REQUIRED ACTION.
Everything in the data below is left aside except the lines from the one containing "Live (509, 64)" through the one containing "Zonkey (770, 2494)"; repeat those exactly.

INPUT DATA.
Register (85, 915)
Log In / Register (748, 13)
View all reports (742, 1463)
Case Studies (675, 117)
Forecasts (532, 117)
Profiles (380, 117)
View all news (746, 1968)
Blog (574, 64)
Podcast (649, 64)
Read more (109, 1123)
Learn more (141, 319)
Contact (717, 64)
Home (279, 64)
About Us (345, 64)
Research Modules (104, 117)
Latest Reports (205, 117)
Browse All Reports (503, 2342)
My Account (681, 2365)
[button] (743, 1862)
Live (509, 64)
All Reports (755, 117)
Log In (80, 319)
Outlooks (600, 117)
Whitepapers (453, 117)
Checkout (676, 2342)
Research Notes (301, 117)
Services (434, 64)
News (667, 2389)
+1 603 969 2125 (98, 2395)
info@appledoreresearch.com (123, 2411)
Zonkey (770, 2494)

...

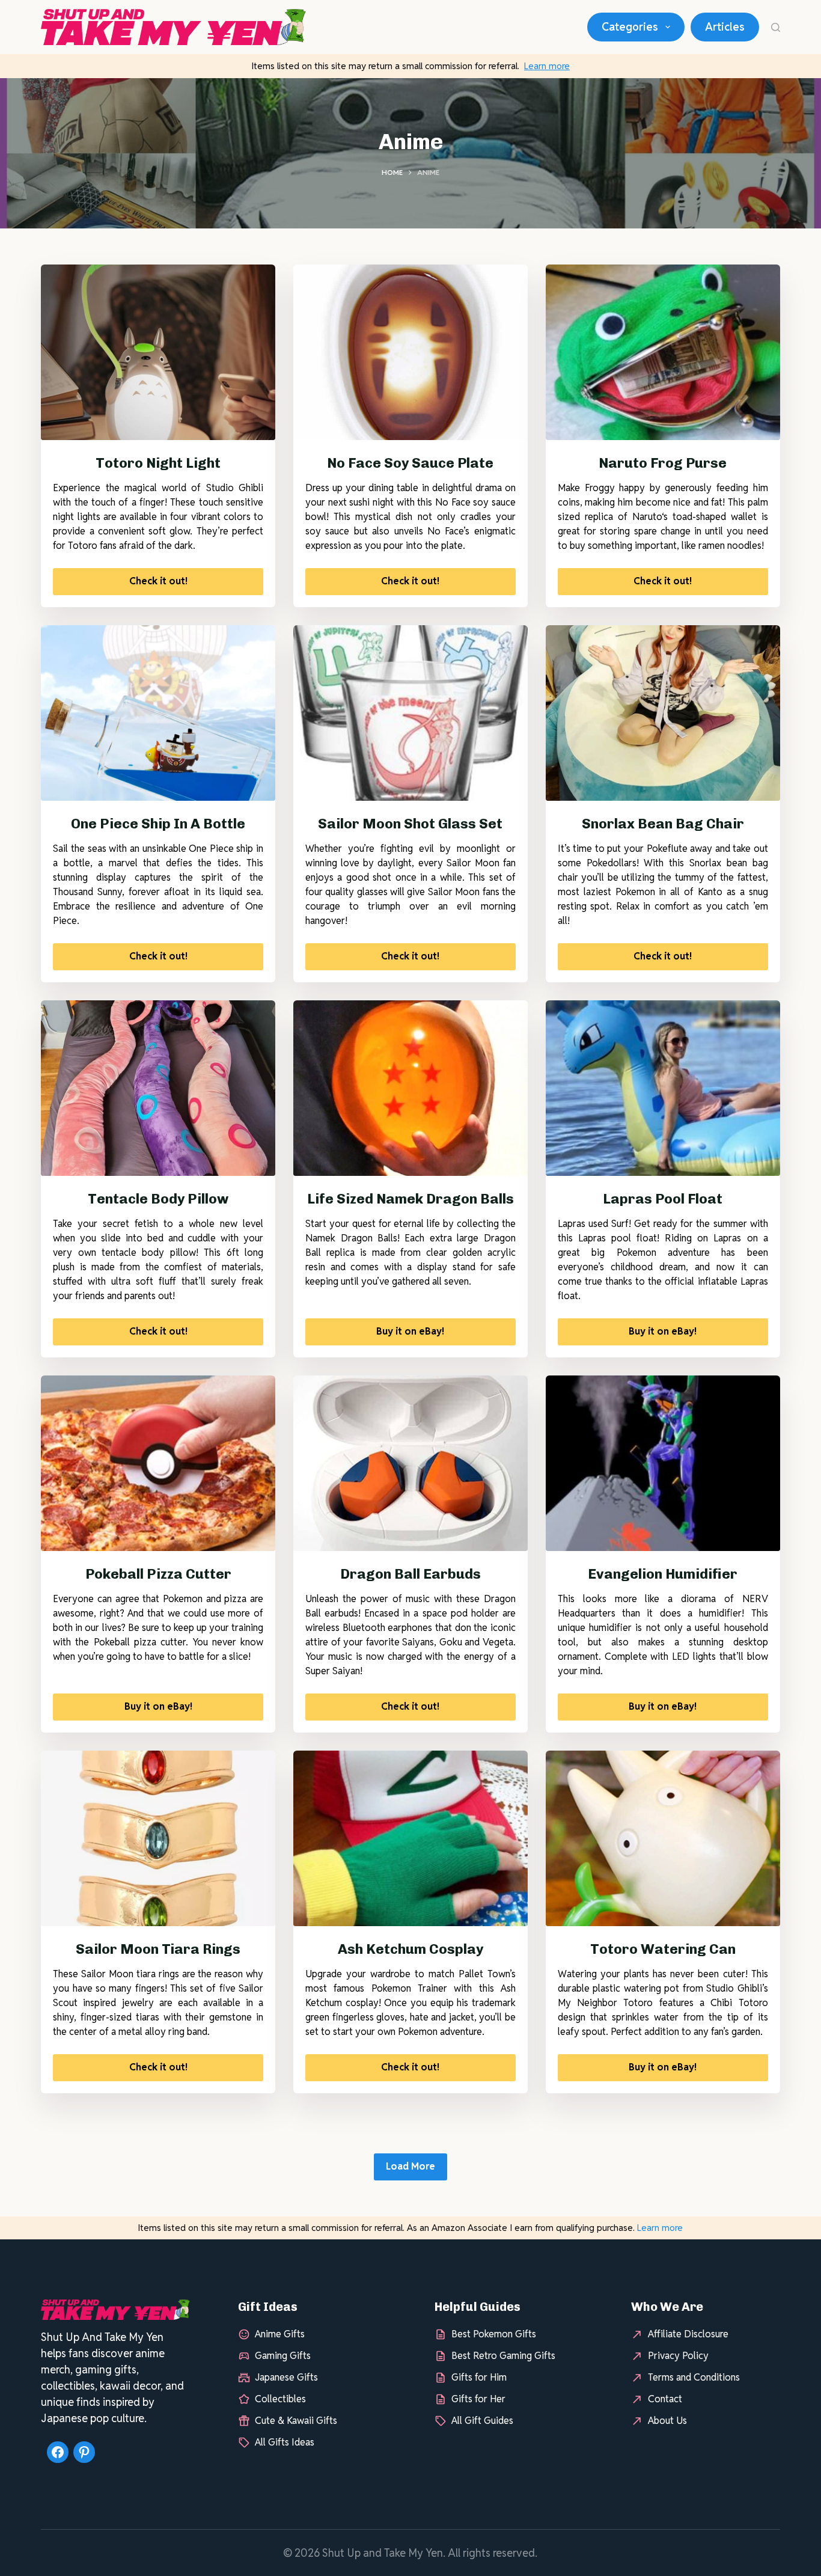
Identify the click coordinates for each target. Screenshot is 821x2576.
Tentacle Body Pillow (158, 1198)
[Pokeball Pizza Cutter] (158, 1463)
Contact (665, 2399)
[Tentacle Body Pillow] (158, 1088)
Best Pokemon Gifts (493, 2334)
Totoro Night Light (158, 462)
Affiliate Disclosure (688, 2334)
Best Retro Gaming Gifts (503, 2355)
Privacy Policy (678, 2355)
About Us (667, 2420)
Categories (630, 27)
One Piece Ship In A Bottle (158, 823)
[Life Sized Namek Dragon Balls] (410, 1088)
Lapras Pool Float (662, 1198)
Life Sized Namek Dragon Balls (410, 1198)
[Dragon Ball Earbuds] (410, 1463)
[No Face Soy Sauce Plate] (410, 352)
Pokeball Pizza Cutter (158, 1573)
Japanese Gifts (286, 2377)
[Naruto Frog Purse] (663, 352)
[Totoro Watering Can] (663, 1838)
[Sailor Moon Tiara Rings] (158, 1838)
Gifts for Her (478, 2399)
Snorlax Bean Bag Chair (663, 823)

OUTPUT.
Live (509, 64)
All Reports (755, 117)
Log In (80, 319)
Outlooks (600, 117)
Whitepapers (453, 117)
Checkout (676, 2342)
Research Notes (301, 117)
Services (434, 64)
News (667, 2389)
+1 603 969 2125 (98, 2395)
info@appledoreresearch.com (123, 2411)
Zonkey (770, 2494)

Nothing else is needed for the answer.